Empathy - noun - The intellectual identification with or vicarious experiencing of the feelings, thoughts, or pathos of another.

Pathos - Suffering.

***

Somewhere in between the car and Sam Goody records, I dropped my envelope with my $50 bill. I looked for hours. I never found it. I got a new pair of gloves for Christmas. They were too big. The envelope must have slipped out of my hands because I wasn't used to the gloves yet. It was all their fault. I wished I had never got those gloves.

***

Jack came home from swim camp yesterday and was in a bit of a testy mood. He wanted to be alone and work on his MineCraft. Twenty minutes later I heard from his room the repeated cries of "no"!!!

I went to his room and Jack was under a blanket crying. Sobbing. Big fat ugly tears. Now, I've seen him cry a million times... because he wanted something, because he dropped something on his foot, because he didn't know how else to express himself... but there was something different.

Sadness.

Suffering.

"What happened?"

"It's all gone. I forgot to save my stuff in my chest and I fell in a hole and it's all gone! My diamond armor, even my diamond sword. It's all gone. I'm so stupid.
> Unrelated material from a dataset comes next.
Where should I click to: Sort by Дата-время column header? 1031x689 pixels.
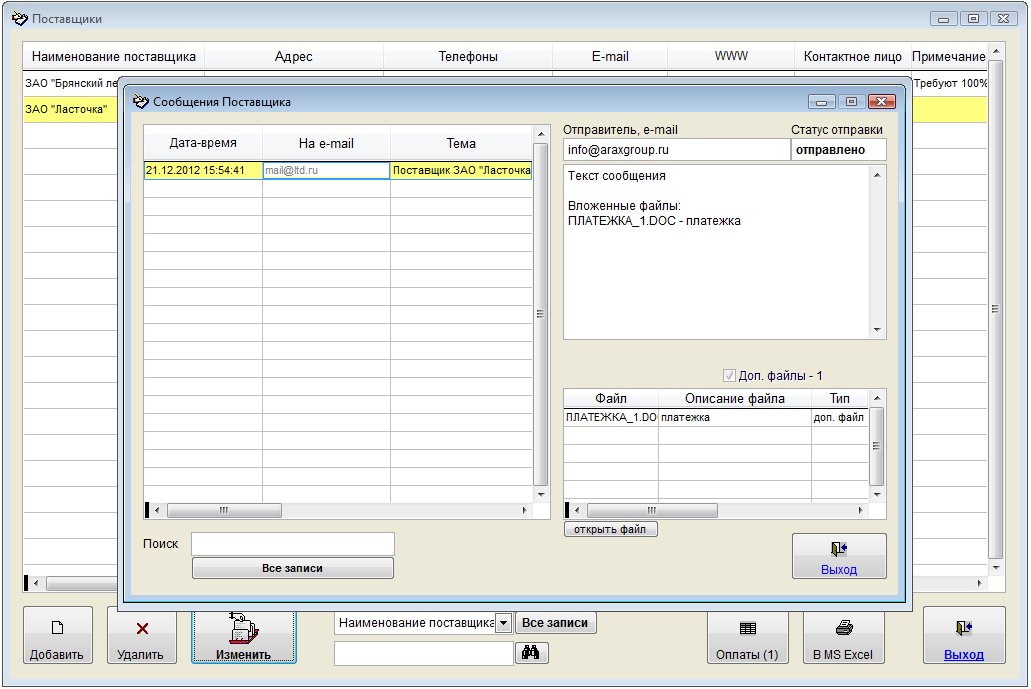pos(203,143)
I worked so hard to get it all. How could I forget? I hate myself."

He was fairly inconsolable, but I caught something in there... he was blaming himself! He was taking responsibility for his error... and was sad about it.

I asked him if there was a way to get it back and he said "no". I fought the urge to pick up to console and try to find a way to get his stuff back...

But nobody gave me my $50 back.

And then he said it...

"I wish I had never learned to play MineCraft"

***

Jack got a new aide for Summer School. He had to say good-bye to his old aide on the last day of school. I wrote about it on the Facebook page.

But, she was in his Summer School classroom with her new student. So he didn't really have to say "good-bye" until the last day of summer school.

When he came home that day, he was sad and quiet. He wouldn't tell me why.

Eventually he asked me

"Daddy, why did you make me meet Ms Melissa?"
"I don't understand"
"If I had never met her, I would have never had to say good-bye"

and I responded with the only thing I could muster up... a quote from a song by Garth Brooks.

"Well, then you would have had to miss the dance, Son"



***


Jack started re-building his MineCraft mod hours later.

Jack started dancing with Ms. Melanie (his new aide) instantly.

I, however, never wore those gloves again.

Who really has the problem recognizing the suffering in others???